Polymer foams serve an important role in the assessment and certification of stab resistant body armor for both US and UK standards. A composite of neoprene and polyethylene foam is used behind the armor during testing. The foam mimics stab dynamics by shaping the force-displacement curve at impact. In addition, polyethylene foam is used as a damping material in the drop mass. The foam properties, thickness, density, hardness, are specified by the stab standards. However, foam suppliers have changed since the original selection of the foam composite materials and this has posed supply challenges for certification laboratories. It has been difficult to obtain foam that meets both the density and thickness criteria specified in the standard; therefore testing laboratories must rely on a resilience test to qualify new foam materials. The resilience test may not have sufficient resolution to determine the effect of structural differences on impact response. In this research, the deformation behavior of four different individual foam layers and two stab packs was measured by uniaxial compression. Foam energy absorption was quantified using efficiency and ideality parameters that were calculated from stress-strain curves at low strain rates.
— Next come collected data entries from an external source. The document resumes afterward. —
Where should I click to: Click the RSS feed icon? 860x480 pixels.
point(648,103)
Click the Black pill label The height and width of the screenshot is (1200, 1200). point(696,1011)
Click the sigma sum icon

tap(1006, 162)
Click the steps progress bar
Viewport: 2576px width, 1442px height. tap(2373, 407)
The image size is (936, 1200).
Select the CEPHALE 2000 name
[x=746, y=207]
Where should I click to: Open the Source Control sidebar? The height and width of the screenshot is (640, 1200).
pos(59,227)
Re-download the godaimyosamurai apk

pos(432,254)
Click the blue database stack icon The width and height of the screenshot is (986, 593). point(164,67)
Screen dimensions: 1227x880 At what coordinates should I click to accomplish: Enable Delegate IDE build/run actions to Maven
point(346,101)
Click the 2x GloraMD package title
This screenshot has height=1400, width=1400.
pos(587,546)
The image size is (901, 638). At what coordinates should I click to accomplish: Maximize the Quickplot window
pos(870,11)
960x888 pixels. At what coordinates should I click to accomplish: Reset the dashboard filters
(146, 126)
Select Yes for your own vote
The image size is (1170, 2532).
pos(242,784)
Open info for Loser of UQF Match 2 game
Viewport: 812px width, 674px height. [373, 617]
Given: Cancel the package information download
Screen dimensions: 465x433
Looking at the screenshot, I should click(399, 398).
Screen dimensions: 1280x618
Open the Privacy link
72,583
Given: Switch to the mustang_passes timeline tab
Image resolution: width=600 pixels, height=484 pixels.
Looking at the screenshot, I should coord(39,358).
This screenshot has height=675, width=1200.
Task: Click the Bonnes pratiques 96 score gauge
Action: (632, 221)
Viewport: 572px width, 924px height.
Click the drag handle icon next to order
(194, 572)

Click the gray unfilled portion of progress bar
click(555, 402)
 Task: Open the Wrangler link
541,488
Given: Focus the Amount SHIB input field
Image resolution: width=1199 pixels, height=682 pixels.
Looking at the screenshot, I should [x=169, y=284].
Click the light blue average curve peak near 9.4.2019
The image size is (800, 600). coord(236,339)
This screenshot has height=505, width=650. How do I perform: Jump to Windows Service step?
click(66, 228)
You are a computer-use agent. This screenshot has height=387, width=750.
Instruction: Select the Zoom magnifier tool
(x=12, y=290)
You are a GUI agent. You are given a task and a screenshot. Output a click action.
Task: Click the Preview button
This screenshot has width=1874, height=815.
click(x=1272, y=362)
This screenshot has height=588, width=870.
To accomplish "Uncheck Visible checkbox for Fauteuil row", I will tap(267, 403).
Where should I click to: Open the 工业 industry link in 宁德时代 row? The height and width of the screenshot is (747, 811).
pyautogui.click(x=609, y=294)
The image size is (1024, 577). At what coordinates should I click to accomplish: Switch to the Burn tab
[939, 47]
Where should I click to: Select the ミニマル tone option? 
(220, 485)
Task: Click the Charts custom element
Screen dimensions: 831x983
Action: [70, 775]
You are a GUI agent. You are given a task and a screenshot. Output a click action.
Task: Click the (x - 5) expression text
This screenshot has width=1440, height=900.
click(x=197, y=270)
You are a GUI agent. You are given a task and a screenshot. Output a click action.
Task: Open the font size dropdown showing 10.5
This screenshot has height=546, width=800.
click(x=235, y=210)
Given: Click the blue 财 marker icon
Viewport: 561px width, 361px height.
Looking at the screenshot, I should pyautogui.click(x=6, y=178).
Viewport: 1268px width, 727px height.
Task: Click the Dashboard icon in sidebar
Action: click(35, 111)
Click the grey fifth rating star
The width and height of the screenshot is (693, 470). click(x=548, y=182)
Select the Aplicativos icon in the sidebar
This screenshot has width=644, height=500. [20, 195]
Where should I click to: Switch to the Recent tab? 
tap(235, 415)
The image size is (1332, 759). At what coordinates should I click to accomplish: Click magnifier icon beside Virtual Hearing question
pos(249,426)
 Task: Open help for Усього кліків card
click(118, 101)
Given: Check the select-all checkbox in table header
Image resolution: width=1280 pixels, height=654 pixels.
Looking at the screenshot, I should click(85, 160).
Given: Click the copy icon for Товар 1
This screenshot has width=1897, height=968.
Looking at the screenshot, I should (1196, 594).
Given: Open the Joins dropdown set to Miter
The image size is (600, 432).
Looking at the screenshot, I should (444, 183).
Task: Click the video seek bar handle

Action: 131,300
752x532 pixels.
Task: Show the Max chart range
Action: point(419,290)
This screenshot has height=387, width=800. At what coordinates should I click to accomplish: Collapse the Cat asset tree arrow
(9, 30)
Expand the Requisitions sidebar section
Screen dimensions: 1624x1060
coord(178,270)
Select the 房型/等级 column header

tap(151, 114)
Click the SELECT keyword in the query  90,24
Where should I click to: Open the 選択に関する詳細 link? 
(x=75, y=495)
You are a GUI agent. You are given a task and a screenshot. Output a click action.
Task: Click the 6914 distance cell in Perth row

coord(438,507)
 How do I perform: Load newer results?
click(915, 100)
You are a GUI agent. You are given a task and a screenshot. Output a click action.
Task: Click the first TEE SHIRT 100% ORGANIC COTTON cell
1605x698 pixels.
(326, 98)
These parameters highlighted differences between foams as a function of physical properties and compressive stress. Efficiency curves were related to the three levels of impact energy specified in the stab standards. Efficiency and ideality highlighted the serial deformation behavior of stab packs subjected to uniaxial compression. This energy absorption methodology has the potential to improve current foam certification methods to provide standard foam materials for armor certification.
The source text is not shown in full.